▶ **Set task**
Retype each of the rows below word for word.

## start

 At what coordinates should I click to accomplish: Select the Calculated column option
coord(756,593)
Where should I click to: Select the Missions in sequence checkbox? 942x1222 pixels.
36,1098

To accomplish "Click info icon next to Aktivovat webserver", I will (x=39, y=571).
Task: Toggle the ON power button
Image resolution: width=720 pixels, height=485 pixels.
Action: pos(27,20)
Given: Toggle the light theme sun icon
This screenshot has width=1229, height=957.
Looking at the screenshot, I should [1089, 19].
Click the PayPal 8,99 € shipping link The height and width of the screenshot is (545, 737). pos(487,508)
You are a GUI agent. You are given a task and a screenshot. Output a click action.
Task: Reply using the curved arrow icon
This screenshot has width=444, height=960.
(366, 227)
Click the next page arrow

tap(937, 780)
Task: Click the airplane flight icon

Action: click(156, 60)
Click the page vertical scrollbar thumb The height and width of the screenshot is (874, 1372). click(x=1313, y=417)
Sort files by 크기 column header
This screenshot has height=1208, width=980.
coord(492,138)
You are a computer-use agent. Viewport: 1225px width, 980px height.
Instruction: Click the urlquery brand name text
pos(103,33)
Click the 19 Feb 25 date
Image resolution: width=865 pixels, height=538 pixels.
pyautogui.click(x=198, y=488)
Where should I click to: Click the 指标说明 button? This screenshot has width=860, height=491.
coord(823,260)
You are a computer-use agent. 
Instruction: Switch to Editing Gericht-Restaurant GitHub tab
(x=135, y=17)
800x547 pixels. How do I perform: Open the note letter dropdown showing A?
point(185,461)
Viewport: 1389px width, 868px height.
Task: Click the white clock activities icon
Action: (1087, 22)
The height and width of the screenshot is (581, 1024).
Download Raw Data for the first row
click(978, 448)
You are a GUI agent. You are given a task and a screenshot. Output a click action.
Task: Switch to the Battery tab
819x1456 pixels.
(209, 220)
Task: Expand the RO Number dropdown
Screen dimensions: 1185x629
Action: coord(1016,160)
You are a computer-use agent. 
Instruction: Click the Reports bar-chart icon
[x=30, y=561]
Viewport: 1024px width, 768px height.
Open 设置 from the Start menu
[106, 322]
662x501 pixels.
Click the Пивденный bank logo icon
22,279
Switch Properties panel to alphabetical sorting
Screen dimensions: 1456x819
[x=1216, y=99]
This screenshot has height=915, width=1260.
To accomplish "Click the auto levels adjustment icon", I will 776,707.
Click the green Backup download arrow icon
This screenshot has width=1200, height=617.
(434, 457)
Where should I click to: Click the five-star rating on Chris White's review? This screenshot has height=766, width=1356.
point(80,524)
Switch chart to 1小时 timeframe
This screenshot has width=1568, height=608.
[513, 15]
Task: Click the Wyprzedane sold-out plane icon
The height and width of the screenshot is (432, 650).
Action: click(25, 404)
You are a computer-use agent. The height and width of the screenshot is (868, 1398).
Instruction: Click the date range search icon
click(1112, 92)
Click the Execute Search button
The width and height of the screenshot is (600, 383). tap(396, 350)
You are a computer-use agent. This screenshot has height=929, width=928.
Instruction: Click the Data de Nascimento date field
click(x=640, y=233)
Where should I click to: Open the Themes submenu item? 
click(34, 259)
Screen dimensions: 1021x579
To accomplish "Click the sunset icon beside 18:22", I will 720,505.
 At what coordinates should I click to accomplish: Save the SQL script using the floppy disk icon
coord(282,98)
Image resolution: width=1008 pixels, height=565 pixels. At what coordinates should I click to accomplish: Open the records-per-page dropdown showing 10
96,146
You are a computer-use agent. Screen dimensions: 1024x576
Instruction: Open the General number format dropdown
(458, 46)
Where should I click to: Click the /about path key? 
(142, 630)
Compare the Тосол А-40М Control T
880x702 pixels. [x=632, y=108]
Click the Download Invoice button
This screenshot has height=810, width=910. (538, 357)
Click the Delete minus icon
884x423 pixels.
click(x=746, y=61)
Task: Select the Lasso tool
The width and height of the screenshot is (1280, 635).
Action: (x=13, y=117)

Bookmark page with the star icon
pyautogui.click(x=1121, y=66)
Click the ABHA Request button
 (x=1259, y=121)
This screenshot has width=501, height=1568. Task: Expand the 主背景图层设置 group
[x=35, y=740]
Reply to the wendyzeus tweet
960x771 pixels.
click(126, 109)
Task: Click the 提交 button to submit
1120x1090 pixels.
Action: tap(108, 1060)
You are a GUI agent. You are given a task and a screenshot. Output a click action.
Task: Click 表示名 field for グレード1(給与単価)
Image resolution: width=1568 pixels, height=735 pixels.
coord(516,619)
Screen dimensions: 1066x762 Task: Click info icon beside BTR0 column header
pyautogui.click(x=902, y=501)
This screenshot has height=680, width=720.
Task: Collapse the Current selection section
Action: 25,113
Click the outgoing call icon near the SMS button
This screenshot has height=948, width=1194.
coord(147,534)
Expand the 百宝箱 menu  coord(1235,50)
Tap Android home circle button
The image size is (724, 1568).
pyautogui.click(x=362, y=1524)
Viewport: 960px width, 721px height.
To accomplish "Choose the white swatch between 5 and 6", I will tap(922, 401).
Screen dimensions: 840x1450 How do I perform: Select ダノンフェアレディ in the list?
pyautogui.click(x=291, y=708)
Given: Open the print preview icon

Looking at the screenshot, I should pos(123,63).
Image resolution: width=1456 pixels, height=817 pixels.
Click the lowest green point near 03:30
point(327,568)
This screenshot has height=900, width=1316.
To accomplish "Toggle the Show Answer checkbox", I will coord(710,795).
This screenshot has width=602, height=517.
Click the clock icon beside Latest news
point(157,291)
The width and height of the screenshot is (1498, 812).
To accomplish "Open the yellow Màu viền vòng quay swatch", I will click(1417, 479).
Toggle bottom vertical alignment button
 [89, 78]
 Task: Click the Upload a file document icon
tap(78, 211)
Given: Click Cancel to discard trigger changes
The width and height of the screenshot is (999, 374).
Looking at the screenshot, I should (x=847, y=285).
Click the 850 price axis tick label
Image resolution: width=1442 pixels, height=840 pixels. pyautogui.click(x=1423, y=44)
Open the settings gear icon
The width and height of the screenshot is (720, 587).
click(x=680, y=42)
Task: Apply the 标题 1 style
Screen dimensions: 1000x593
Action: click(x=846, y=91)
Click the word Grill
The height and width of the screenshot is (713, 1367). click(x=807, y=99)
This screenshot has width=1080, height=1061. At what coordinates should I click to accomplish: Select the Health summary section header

## end

▶ **Answer to this task**
 At what coordinates should I click to accomplish: Select the Calculated column option
coord(756,593)
Where should I click to: Select the Missions in sequence checkbox? 942x1222 pixels.
36,1098

To accomplish "Click info icon next to Aktivovat webserver", I will (x=39, y=571).
Task: Toggle the ON power button
Image resolution: width=720 pixels, height=485 pixels.
Action: pos(27,20)
Given: Toggle the light theme sun icon
This screenshot has width=1229, height=957.
Looking at the screenshot, I should [1089, 19].
Click the PayPal 8,99 € shipping link The height and width of the screenshot is (545, 737). pos(487,508)
You are a GUI agent. You are given a task and a screenshot. Output a click action.
Task: Reply using the curved arrow icon
This screenshot has width=444, height=960.
(366, 227)
Click the next page arrow

tap(937, 780)
Task: Click the airplane flight icon

Action: click(156, 60)
Click the page vertical scrollbar thumb The height and width of the screenshot is (874, 1372). click(x=1313, y=417)
Sort files by 크기 column header
This screenshot has height=1208, width=980.
coord(492,138)
You are a computer-use agent. Viewport: 1225px width, 980px height.
Instruction: Click the urlquery brand name text
pos(103,33)
Click the 19 Feb 25 date
Image resolution: width=865 pixels, height=538 pixels.
pyautogui.click(x=198, y=488)
Where should I click to: Click the 指标说明 button? This screenshot has width=860, height=491.
coord(823,260)
You are a computer-use agent. 
Instruction: Switch to Editing Gericht-Restaurant GitHub tab
(x=135, y=17)
800x547 pixels. How do I perform: Open the note letter dropdown showing A?
point(185,461)
Viewport: 1389px width, 868px height.
Task: Click the white clock activities icon
Action: (1087, 22)
The height and width of the screenshot is (581, 1024).
Download Raw Data for the first row
click(978, 448)
You are a GUI agent. You are given a task and a screenshot. Output a click action.
Task: Switch to the Battery tab
819x1456 pixels.
(209, 220)
Task: Expand the RO Number dropdown
Screen dimensions: 1185x629
Action: coord(1016,160)
You are a computer-use agent. 
Instruction: Click the Reports bar-chart icon
[x=30, y=561]
Viewport: 1024px width, 768px height.
Open 设置 from the Start menu
[106, 322]
662x501 pixels.
Click the Пивденный bank logo icon
22,279
Switch Properties panel to alphabetical sorting
Screen dimensions: 1456x819
[x=1216, y=99]
This screenshot has height=915, width=1260.
To accomplish "Click the auto levels adjustment icon", I will 776,707.
Click the green Backup download arrow icon
This screenshot has width=1200, height=617.
(434, 457)
Where should I click to: Click the five-star rating on Chris White's review? This screenshot has height=766, width=1356.
point(80,524)
Switch chart to 1小时 timeframe
This screenshot has width=1568, height=608.
[513, 15]
Task: Click the Wyprzedane sold-out plane icon
The height and width of the screenshot is (432, 650).
Action: click(25, 404)
You are a computer-use agent. The height and width of the screenshot is (868, 1398).
Instruction: Click the date range search icon
click(1112, 92)
Click the Execute Search button
The width and height of the screenshot is (600, 383). tap(396, 350)
You are a computer-use agent. This screenshot has height=929, width=928.
Instruction: Click the Data de Nascimento date field
click(x=640, y=233)
Where should I click to: Open the Themes submenu item? 
click(34, 259)
Screen dimensions: 1021x579
To accomplish "Click the sunset icon beside 18:22", I will 720,505.
 At what coordinates should I click to accomplish: Save the SQL script using the floppy disk icon
coord(282,98)
Image resolution: width=1008 pixels, height=565 pixels. At what coordinates should I click to accomplish: Open the records-per-page dropdown showing 10
96,146
You are a computer-use agent. Screen dimensions: 1024x576
Instruction: Open the General number format dropdown
(458, 46)
Where should I click to: Click the /about path key? 
(142, 630)
Compare the Тосол А-40М Control T
880x702 pixels. [x=632, y=108]
Click the Download Invoice button
This screenshot has height=810, width=910. (538, 357)
Click the Delete minus icon
884x423 pixels.
click(x=746, y=61)
Task: Select the Lasso tool
The width and height of the screenshot is (1280, 635).
Action: (x=13, y=117)

Bookmark page with the star icon
pyautogui.click(x=1121, y=66)
Click the ABHA Request button
 (x=1259, y=121)
This screenshot has width=501, height=1568. Task: Expand the 主背景图层设置 group
[x=35, y=740]
Reply to the wendyzeus tweet
960x771 pixels.
click(126, 109)
Task: Click the 提交 button to submit
1120x1090 pixels.
Action: tap(108, 1060)
You are a GUI agent. You are given a task and a screenshot. Output a click action.
Task: Click 表示名 field for グレード1(給与単価)
Image resolution: width=1568 pixels, height=735 pixels.
coord(516,619)
Screen dimensions: 1066x762 Task: Click info icon beside BTR0 column header
pyautogui.click(x=902, y=501)
This screenshot has height=680, width=720.
Task: Collapse the Current selection section
Action: 25,113
Click the outgoing call icon near the SMS button
This screenshot has height=948, width=1194.
coord(147,534)
Expand the 百宝箱 menu  coord(1235,50)
Tap Android home circle button
The image size is (724, 1568).
pyautogui.click(x=362, y=1524)
Viewport: 960px width, 721px height.
To accomplish "Choose the white swatch between 5 and 6", I will tap(922, 401).
Screen dimensions: 840x1450 How do I perform: Select ダノンフェアレディ in the list?
pyautogui.click(x=291, y=708)
Given: Open the print preview icon

Looking at the screenshot, I should pos(123,63).
Image resolution: width=1456 pixels, height=817 pixels.
Click the lowest green point near 03:30
point(327,568)
This screenshot has height=900, width=1316.
To accomplish "Toggle the Show Answer checkbox", I will coord(710,795).
This screenshot has width=602, height=517.
Click the clock icon beside Latest news
point(157,291)
The width and height of the screenshot is (1498, 812).
To accomplish "Open the yellow Màu viền vòng quay swatch", I will click(1417, 479).
Toggle bottom vertical alignment button
 [89, 78]
 Task: Click the Upload a file document icon
tap(78, 211)
Given: Click Cancel to discard trigger changes
The width and height of the screenshot is (999, 374).
Looking at the screenshot, I should (x=847, y=285).
Click the 850 price axis tick label
Image resolution: width=1442 pixels, height=840 pixels. pyautogui.click(x=1423, y=44)
Open the settings gear icon
The width and height of the screenshot is (720, 587).
click(x=680, y=42)
Task: Apply the 标题 1 style
Screen dimensions: 1000x593
Action: click(x=846, y=91)
Click the word Grill
The height and width of the screenshot is (713, 1367). click(x=807, y=99)
This screenshot has width=1080, height=1061. At what coordinates should I click to accomplish: Select the Health summary section header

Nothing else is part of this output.